Diese Faktoren sollten Händler beachten
1. Konkurrenzfähige Preise
Wie nicht anders zu erwarten, spielt der Preis von Produkten im Kampf um die Buy Box eine übergeordnete Rolle. Er gilt bei Branchenprofis als einer der wichtigsten Faktoren und auch auf den Amazon-Hilfeseiten für Verkäufer wird der Preis als erster Faktor genannt. Hier schreibt Amazon: „Kunden vertrauen darauf, dass sie bei Amazon die günstigen Preise finden. Beobachten Sie Ihre Konkurrenz, um wettbewerbsfähig zu bleiben.“ Das heißt im Prinzip, nur wenn sich Händler an den Preisen ihrer Mitbewerber orientieren, haben sie eine Chance auf die Buy Box. Zu hohe Preise werden es kaum in die Box schaffen. Viele Verkäufer nehmen dementsprechend lieber eine geringere Marge in Kauf und hoffen gleichzeitig auf höhere Absätze durch die Spitzenplatzierung.
2. Repricing Tools nutzen
Direkt an die konkurrenzfähigen Preise schließt sich ein zweiter Tipp an: nämlich die Nutzung von Pricing Tools. Bei mehreren Hundert Angeboten ist es Händlern zusätzlich zu den alltäglichen Aufgaben schier unmöglich, alle Preise im Blick zu behalten und auf konkurrierende Preisanpassungen zeitnah zu reagieren. „Ein moderner Verkäufer muss umgehend auf eine mögliche Änderung der Marktsituation reagieren können. Die richtige Reaktion ist ausschließlich mit einem automatisierten Prozess möglich“, sagt Igor Branopolski von der Sellerlogic GmbH weiter.
3. Fristgerechter Versand
Da es im Rahmen der Buy Box auch um bestmöglichen Service geht, darf natürlich auch die Bedeutung der Versandzeit nicht unterschätzt werden. Die Rate der verspäteten Lieferungen sollte so gering wie möglich sein. Ist dieser Wert nämlich zu hoch, bevorzugt Amazon lieber einen Seller, der die Kunden schneller beliefert und der Kundenzufriedenheit dementsprechend besser nachkommt. Die Rate verspäteter Lieferungen sollte in jedem Fall kleiner als vier Prozent sein. Andernfalls droht sogar eine Kontensperrung.
4. FBA & Prime
Ganz im Zeichen einer schnellen Lieferzeit und demzufolge auch einer hohen Kundenzufriedenheit stehen Amazon Prime bzw.
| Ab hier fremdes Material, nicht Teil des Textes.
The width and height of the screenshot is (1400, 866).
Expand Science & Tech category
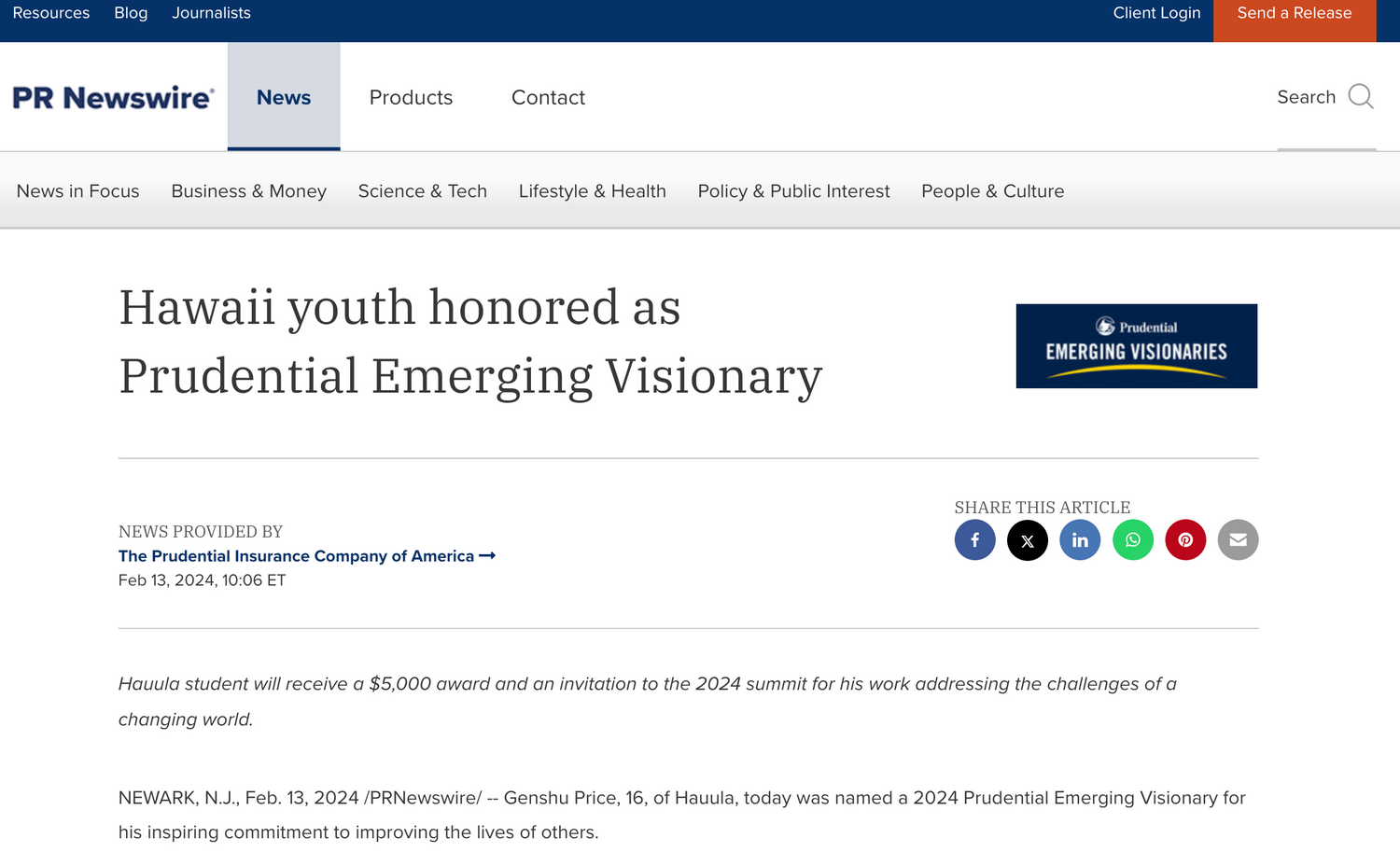(422, 191)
FBA. Händler, die „Fulfillment by Amazon“ nutzen, können eine schnelle Lieferung durch Amazon garantieren – das weiß Amazon und bevorzugt jene Händler in der Praxis häufig.
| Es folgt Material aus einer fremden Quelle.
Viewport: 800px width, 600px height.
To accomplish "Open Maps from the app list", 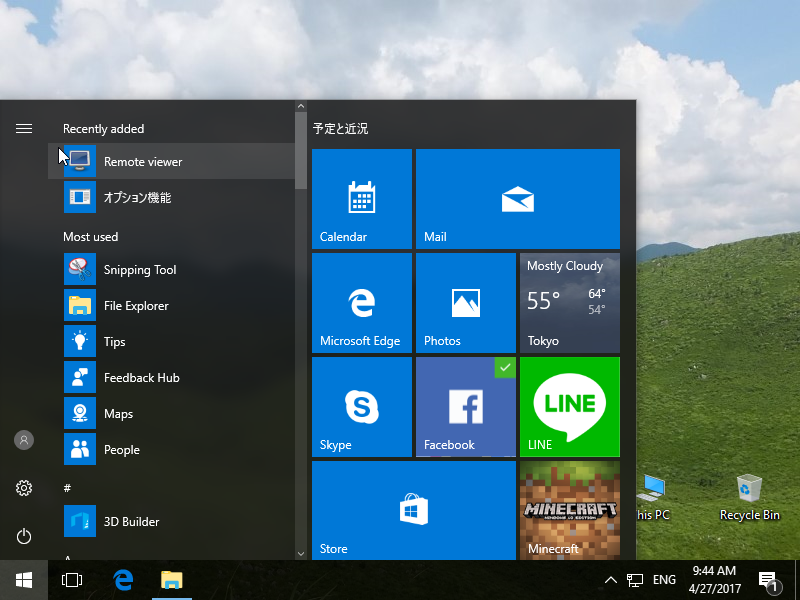I will click(118, 414).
5. Geringe Storno-Rate nach Bestellung
Wenn Händler eine Bestellung stornieren, sieht Amazon darin ein Anzeichen für schlechten Service für den Kunden. Und ganz nebenbei gehen dem Konzern dabei auch Einnahmen verloren. Nicht verwunderlich ist es daher, dass Amazon eine erhöhte Storno-Quote negativ bewertet. Wie hoch die Quote maximal sein darf, um immer noch eine Chance auf die Buy Box zu haben, ist nicht gewiss. Allerdings sollte ein Wert von 2,5 Prozent nicht überschritten werden, da auch in diesem Fall die Sperrung des Amazon-Kontos droht. Grundsätzlich gilt: je niedriger, desto besser.